■ Directions: Write out exactly the lines below that run from the one containing "The width and height of the screenshot is (1568, 753)." through the one containing "Given: Click the 브랜드명 label cell", both included, with no other lines.
########
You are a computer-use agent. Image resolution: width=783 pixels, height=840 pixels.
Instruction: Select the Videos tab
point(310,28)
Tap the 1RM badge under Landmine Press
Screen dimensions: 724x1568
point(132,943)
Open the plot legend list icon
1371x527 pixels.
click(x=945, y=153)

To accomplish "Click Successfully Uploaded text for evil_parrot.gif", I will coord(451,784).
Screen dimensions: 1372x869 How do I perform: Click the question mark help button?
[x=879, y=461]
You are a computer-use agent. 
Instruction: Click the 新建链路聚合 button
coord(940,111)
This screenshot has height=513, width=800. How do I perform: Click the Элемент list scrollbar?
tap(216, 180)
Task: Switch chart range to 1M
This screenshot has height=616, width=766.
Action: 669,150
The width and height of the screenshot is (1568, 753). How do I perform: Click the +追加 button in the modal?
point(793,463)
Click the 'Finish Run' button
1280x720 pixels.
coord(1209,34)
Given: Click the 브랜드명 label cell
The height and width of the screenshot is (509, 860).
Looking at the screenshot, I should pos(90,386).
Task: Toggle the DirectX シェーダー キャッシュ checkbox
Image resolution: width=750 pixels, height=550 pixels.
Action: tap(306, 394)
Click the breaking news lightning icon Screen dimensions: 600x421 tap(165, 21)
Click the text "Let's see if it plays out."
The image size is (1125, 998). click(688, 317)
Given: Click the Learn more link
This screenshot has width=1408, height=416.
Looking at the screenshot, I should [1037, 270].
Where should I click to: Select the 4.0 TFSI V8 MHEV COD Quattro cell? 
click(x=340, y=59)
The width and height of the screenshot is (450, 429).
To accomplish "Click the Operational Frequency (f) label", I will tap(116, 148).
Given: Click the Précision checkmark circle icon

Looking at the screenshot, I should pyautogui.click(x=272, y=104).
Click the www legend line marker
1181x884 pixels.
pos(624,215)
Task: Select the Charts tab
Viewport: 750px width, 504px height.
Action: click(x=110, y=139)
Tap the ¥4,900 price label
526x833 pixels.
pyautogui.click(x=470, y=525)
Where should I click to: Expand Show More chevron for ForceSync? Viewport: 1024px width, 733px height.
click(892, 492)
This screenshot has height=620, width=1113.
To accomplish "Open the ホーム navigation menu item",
########
■ Completed task:
The width and height of the screenshot is (1568, 753). How do I perform: Click the +追加 button in the modal?
point(793,463)
Click the 'Finish Run' button
1280x720 pixels.
coord(1209,34)
Given: Click the 브랜드명 label cell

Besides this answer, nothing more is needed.